The second is that the threshold voltage is higher than that of other companies. If the threshold voltage is 2V, any parasitic noise will turn on again when it exceeds 2V, but Infineon products are generally 4.5V, which is 1~2V higher than other companies.

Because the threshold voltage is high, the three methods of overcoming the Miller effect described above can be used less frequently. By using a small resistor instead of a large one, you can gain from the loss, and the lifespan is also advantageous when using a small negative voltage.

Thirdly, all SiC MOSFETs have a threshold voltage shift issue. The higher the frequency, the larger the negative voltage, the more acceleration occurs, so Infineon suggests a safe area.

A third advantage is that it is documented up front that the desired lifetime can be met using a certain number of V at a certain switching frequency, so that the designer can take this into account.


Q. What benefits can engineers gain by using CoolSiC MOSFETs and EiceDRIVER ICs together?
A. Basically, there are two ways to protect power devices: using a shunt resistor and using the Desat function of the driver IC. Shunt resistors are not suitable for designs that aim for high efficiency because of the losses that occur in the resistor itself.

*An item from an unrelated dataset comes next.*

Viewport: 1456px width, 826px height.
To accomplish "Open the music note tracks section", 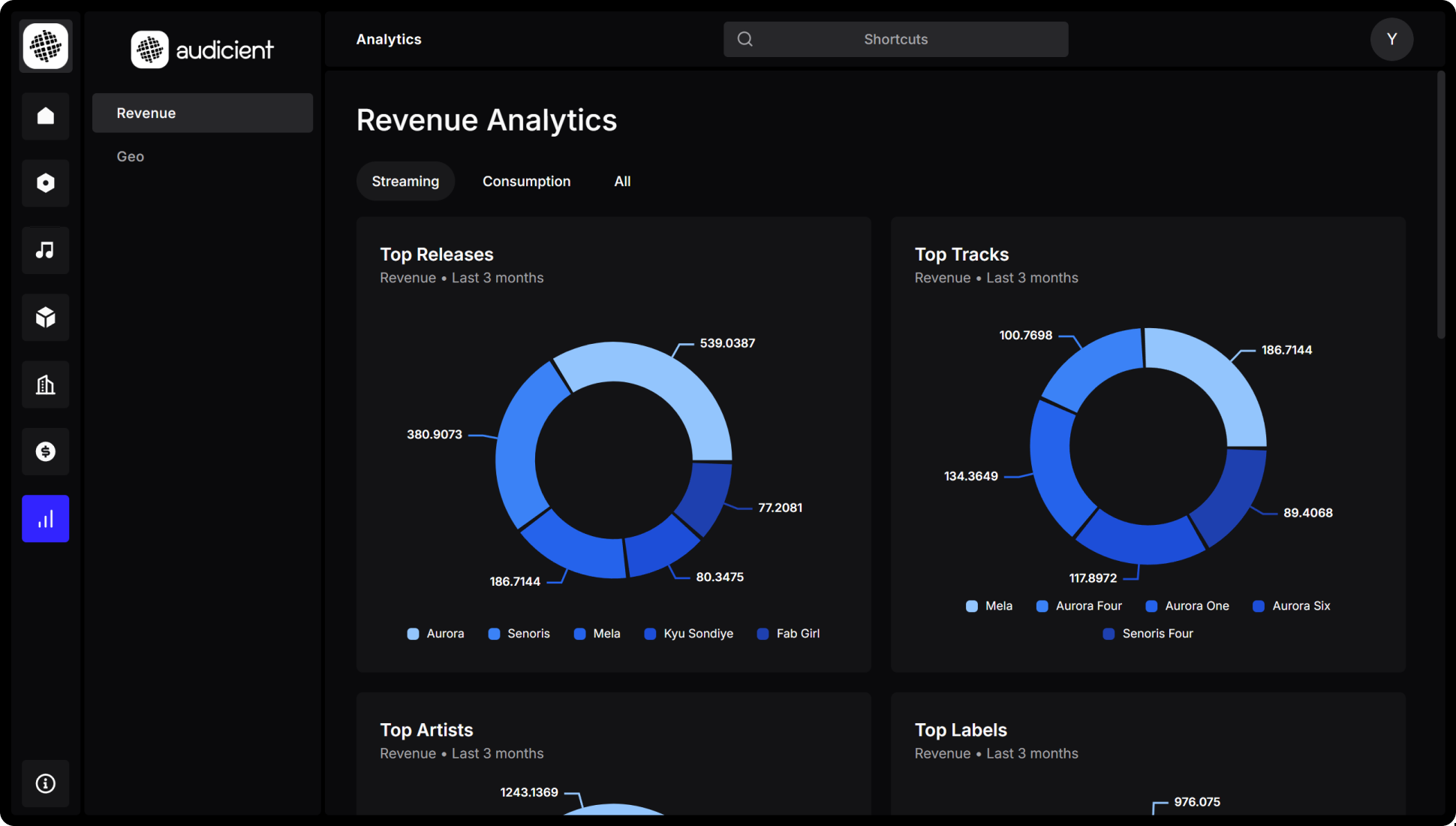I will tap(45, 250).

For the DSET function, most drive ICs have a filter time of 300 to 400 ns, so if noise of 0.3 ms or 0.4 ms occurs, the protection function may malfunction. On the other hand, Infineon's EiceDRIVER IC allows users to select the desired filter time from 0.5 ms to 4 ms, making it suitable for SiC MOSFETs and high-speed switching elements.


Q. Please tell us about Infineon’s future goals and plans in the field of SiC MOSFETs.
A. Infineon is constantly releasing high-efficiency, low-loss devices and driver ICs that match them. Infineon will continue to provide technical support online and offline so that those who are new to these devices can design products without difficulty.